Larry Harvey: It’s going to be painful.  But you grow, out of pain.  One thing that helps to create real community… I mean, I hear about communities… the ‘community of insurance underwriters’, the ‘community of investment bankers’, the ‘community of…’  And really, the thing that most often will spawn a community is, as it will create the most meaningful friendships in life, is going through something with someone else.  It’s struggling along together with them.  I had a friend who got rich in the dot.com era, and it was like he walked out of the surf and the tide had come in and had taken his feet right off the bottom, and he was bewildered.  I really said to him, “You know, if I were you, what I would do is I would conceive a project, a vision that you passionately want to see realized in the world, and make it big enough so it exceeded your resources, because then you’d have to ask other people to help you,” and so that’s the first thing.  Don’t be shy about asking for people’s help, and don’t self-censor yourself.  Be willing to imagine things that may not even seem to make sense.  And you might be wrong, but if you don’t take that chance you might not do anything at all; and then be ready to recognize the genius of everyone around you.  Everyone has unique talents; everybody does.  Everybody does.  They might not even know what they are.  And so you have to be very alert to see what that spark is in them, and just help them a little bit to engage.  That’s all you have to do.  Once they’re on fire, they’ll be fine. 
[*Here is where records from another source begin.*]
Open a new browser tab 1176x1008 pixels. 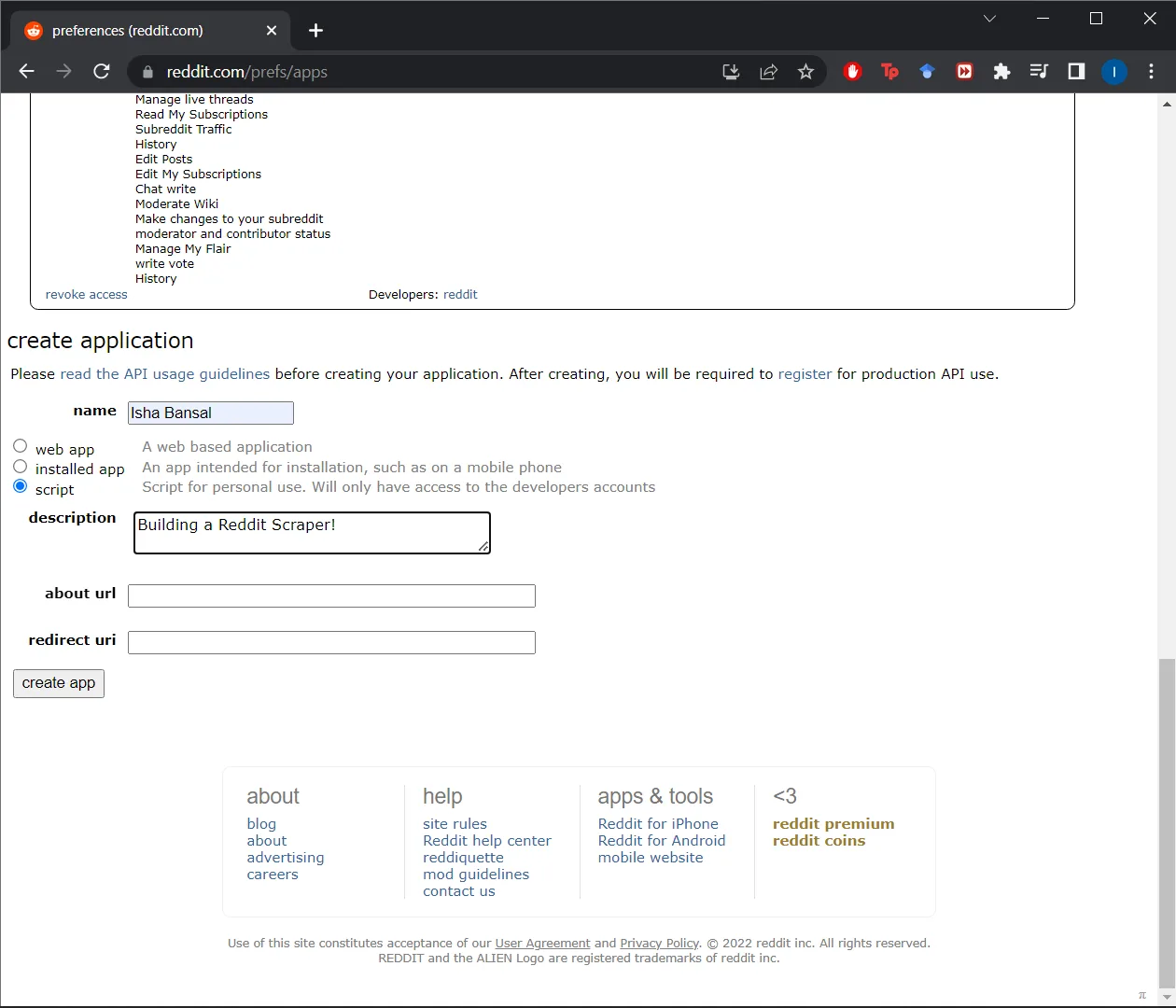pos(316,31)
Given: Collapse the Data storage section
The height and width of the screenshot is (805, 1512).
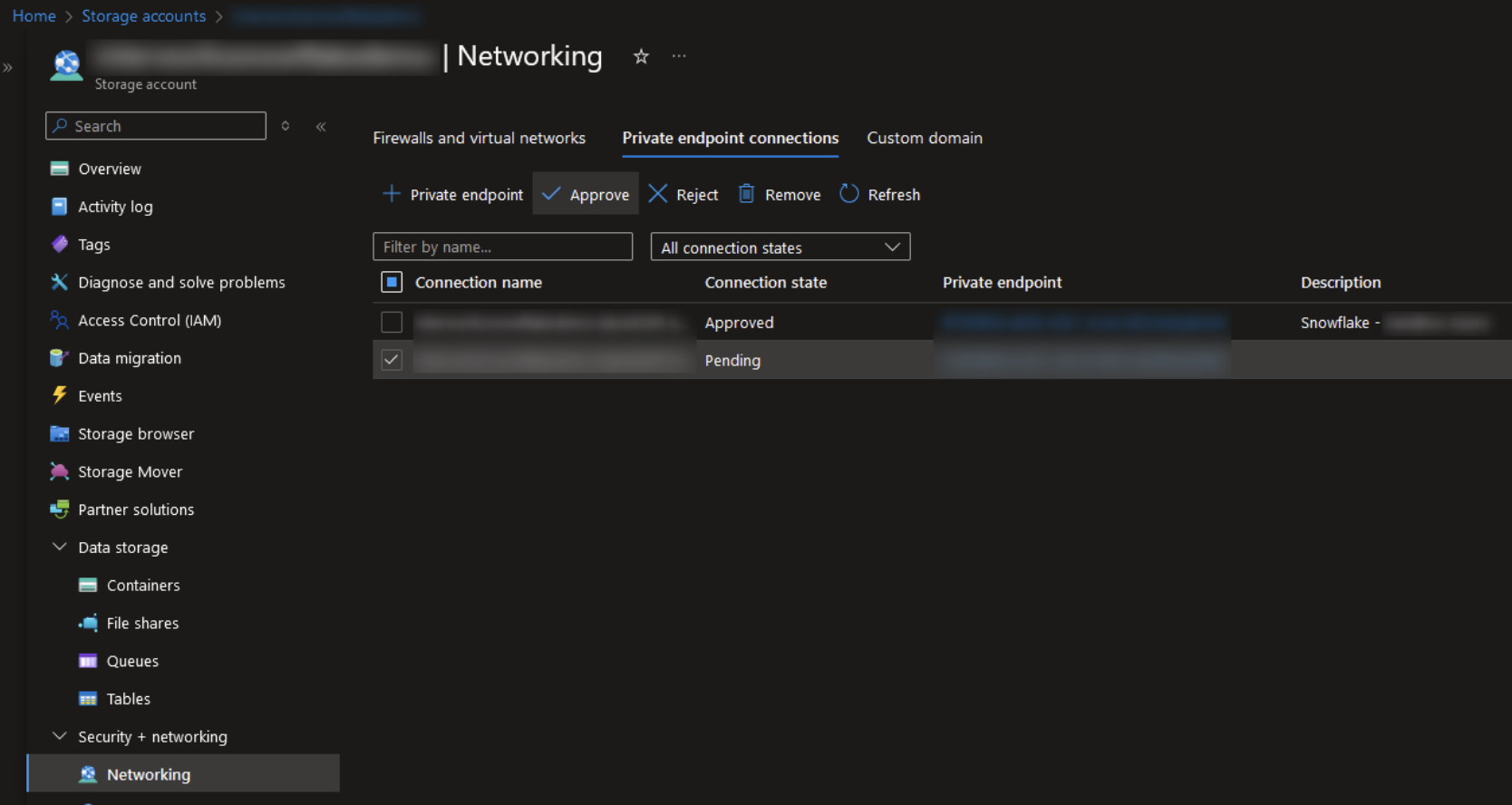Looking at the screenshot, I should [x=60, y=548].
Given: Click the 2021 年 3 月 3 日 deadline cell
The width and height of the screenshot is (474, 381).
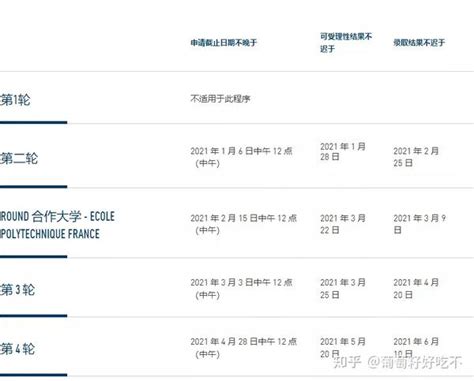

And everyone tells me that Burning Man changed their lives.  And it changed mine.  I mean look, it’s so simple.  One day, I called a friend and said, “Let’s go to the beach and burn a man.”  And he said, “Can you say that again?”  And I did, and we did do that.  And we ended up at the tide line as the sun was setting, and we set fire to it.  And that was pretty exciting, but what really changed my life and what in some sense gave birth to the rest of my life and career is the fact that suddenly all these people, on that beach, who we didn’t know, strangers, came running towards that figure!  I mean there was just suddenly a crowd there.  And a hippie was there, without any pants on, but he had a guitar, and he improvised a song about fire that was genuinely moving, and the wind was shunting the flames to one side, and a woman ran up and took its hand, and afterwards I reflected on it.  You know, there’s something about… You know how it is, that the kindness of strangers can move you so much.  You know, and you go home and say, “I was so moved when a stranger did something,” and your wife will say to you, “Well, I do that kind of stuff all the time, and you don’t appreciate me.”  But the reason it moves you so much is because it’s unconditional.  It’s unconditional.  It’s a pure gift.  And we were so moved it opened our… The spectacle was fine, but it was that people joined us in such a heartfelt and instantaneous way; it opened our hearts and that’s what made us feel and know in the end that we had to do it, and keep doing it.  And the rest, as they say, is history.

Meredith Medland: So we’re wrapping it up here with legacy, transformation, cultivation, and more communities of joy.  Larry, thanks so much.  We’re looking forward to Living Green with you and joining you this year at Burning Man.